Ah, I see your disconnect:

In Scrum, a team's Velocity is how many "quatloos" they've committed-to and completed, not the time the work actually took. It's the original "ballpark" level-of-effort estimate, not the after-the-fact time spent, that determines Velocity.

As the team gains experience working together, it's natural to see their Velocity increase by, oh, 10% or so. (It typically stabilizes around Sprint 3, and remains there unless the team make-up changes.)

Quatloo estimates do change a little as the team commits to them (I see them go down more often than up), but again, its those estimate values that, once completed, become a team's Velocity.

greggman

I'm not even sure we that I'm talking about the same thing because my experience seems mostly totally backward to yours.

It always feels (I guess I can't prove it) that speed increases in the majority of projects I've been on.
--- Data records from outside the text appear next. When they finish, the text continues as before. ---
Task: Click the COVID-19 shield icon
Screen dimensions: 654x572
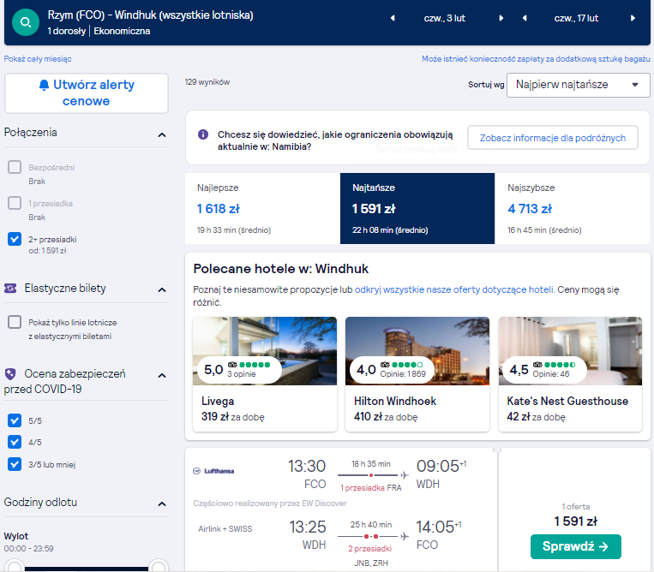Action: pyautogui.click(x=10, y=374)
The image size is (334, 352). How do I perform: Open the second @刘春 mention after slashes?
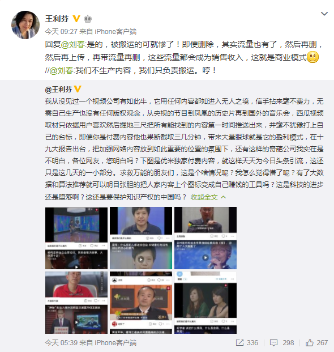[x=61, y=70]
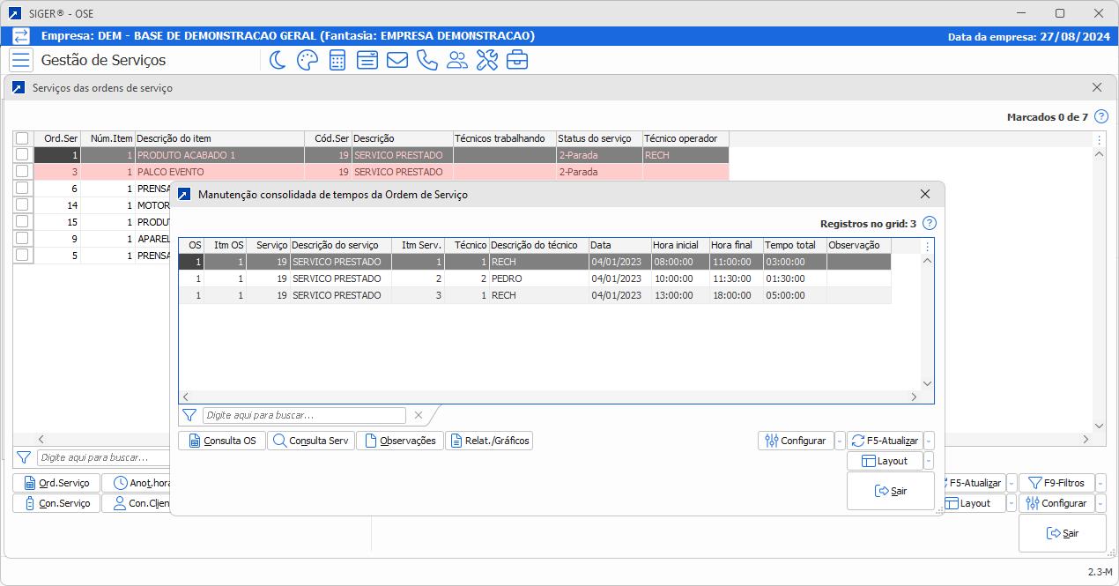
Task: Click the Consulta OS button
Action: (x=221, y=441)
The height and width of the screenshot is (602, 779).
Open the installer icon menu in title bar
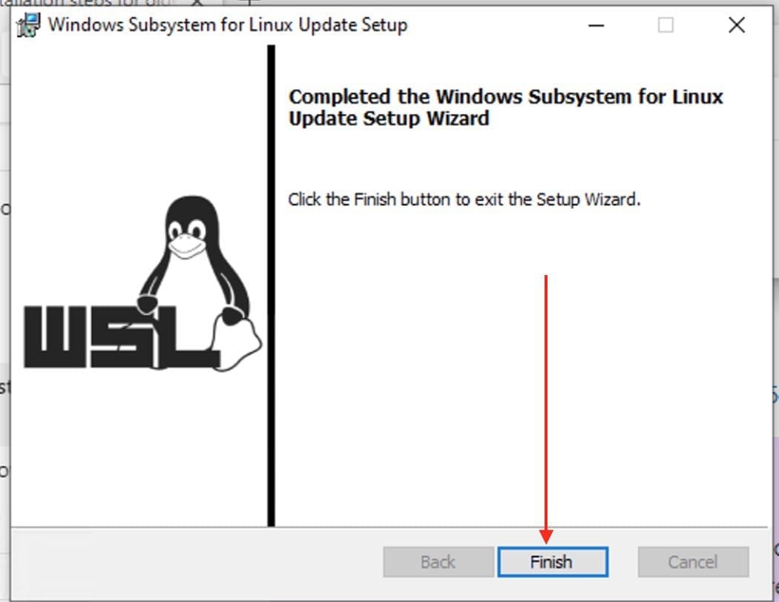click(x=28, y=25)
The team gets used to the tools. The designers understand what works and aren't experimenting anymore. The artists know what they can and can't make. Everyone has gotten used to the system. All that stuff that was taking forever because no hard decisions had been made are now over and people are just churning out massive amounts of content and finishing up features.

I don't really see how it could be otherwise but then maybe it's a difference of perception. My perception is each month, the number of things getting done accelerates. I'm pretty sure that is objectively true for pretty much every project I've been on.
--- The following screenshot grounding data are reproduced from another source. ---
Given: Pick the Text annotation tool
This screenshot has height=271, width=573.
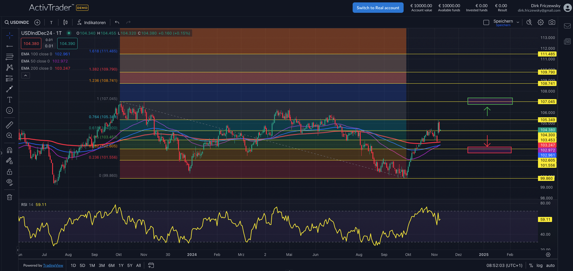Looking at the screenshot, I should (x=10, y=100).
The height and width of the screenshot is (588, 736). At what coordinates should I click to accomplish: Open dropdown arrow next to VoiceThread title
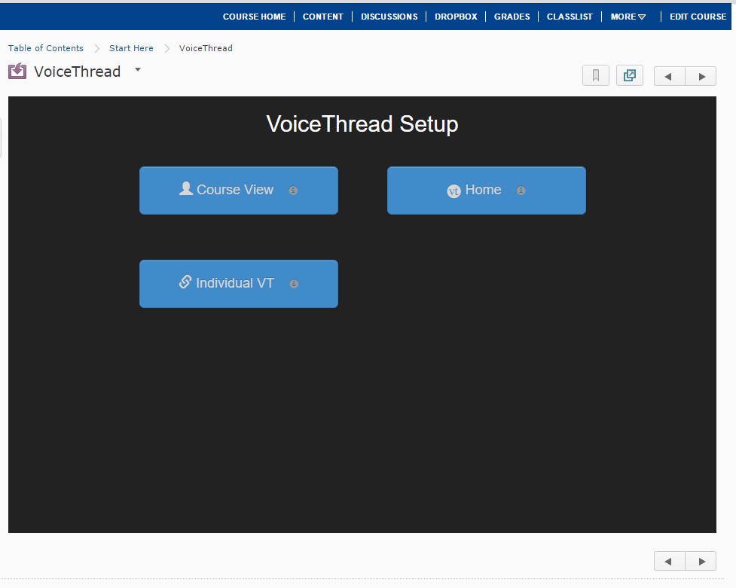[x=138, y=69]
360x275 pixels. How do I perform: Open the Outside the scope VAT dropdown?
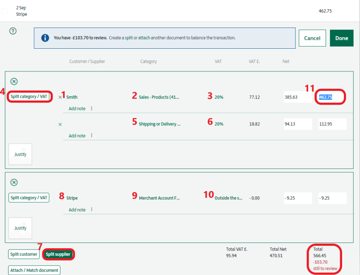pyautogui.click(x=229, y=198)
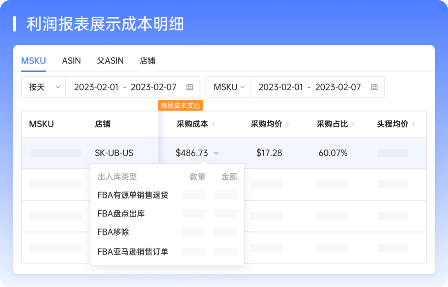Screen dimensions: 448x287
Task: Open the 店铺 tab
Action: click(x=148, y=61)
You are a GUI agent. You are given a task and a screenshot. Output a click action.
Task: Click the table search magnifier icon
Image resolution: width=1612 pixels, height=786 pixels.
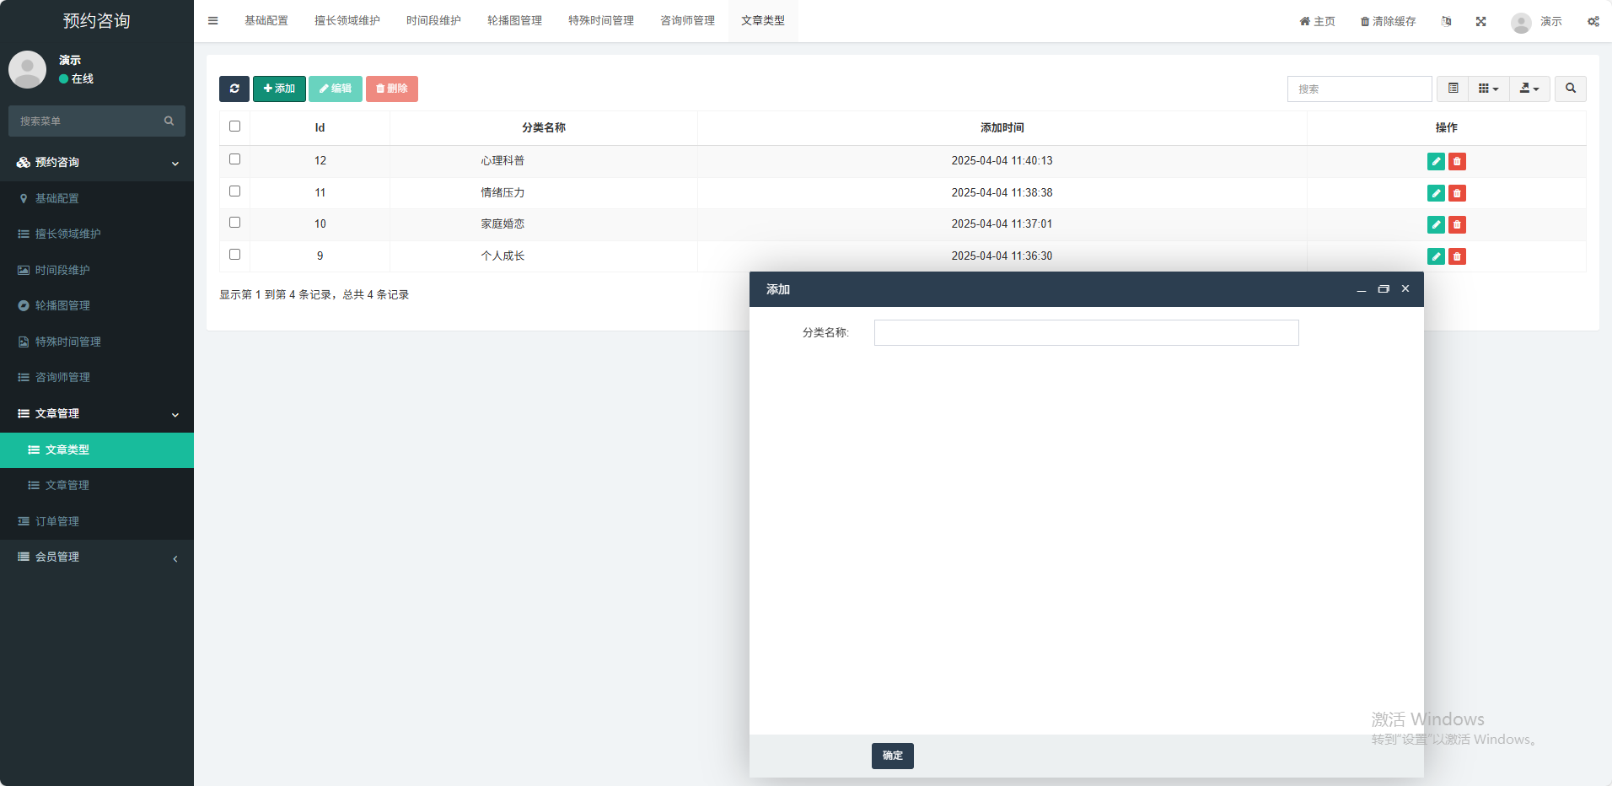pyautogui.click(x=1570, y=89)
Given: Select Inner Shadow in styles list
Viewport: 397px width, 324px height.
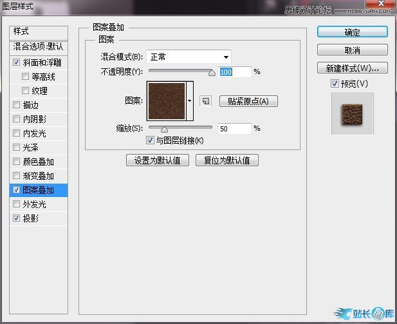Looking at the screenshot, I should 35,120.
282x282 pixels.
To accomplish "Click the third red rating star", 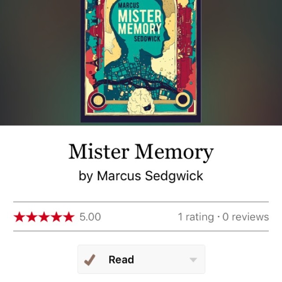I will tap(44, 217).
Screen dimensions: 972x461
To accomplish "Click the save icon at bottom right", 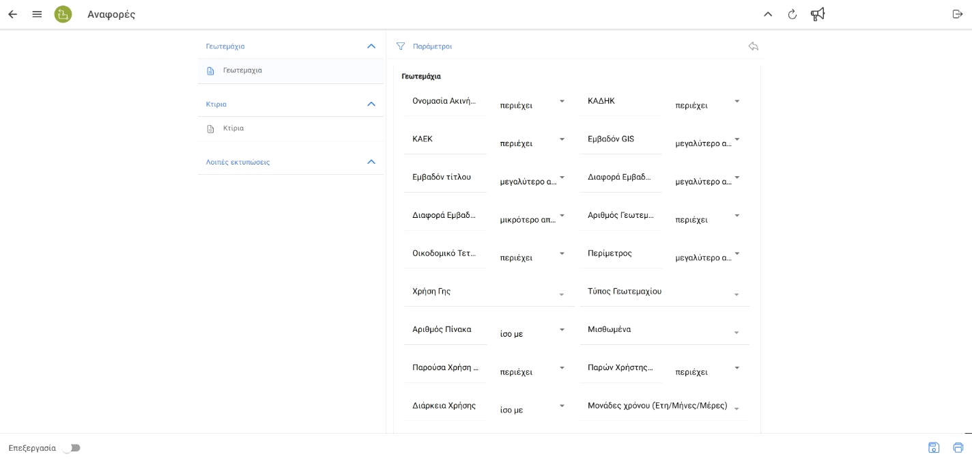I will click(x=933, y=447).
On the other hand, maybe it's a different approach. You mentioned feature creep. My experience is feature creep increases up to the first 1/2 of the project and then quickly decreases on the last 1/2 including cutting planned features there is no time for.

Simon Cooke

I'm a big fan of "be 90% done, 50% of the way through the project".

However, there's another trick.

Tell the team: If everyone is done with their work before the deadline, it's all wrapped up and put to bed, you get the remaining time to do with what you will.

Vacation? Research? Pet projects? Sure!

The important word in that sentence is "everyone" - it gets people in the mindset of helping the stragglers so it doesn't eat into their vacation time. It also makes people focus their work, and not spend time doing random silly stuff.

(And it also gets the project managers scheduling things accurately so that they don't waste money on having the office idle - mind you, the schedules need to be worker-driven in this case, or it's unfair).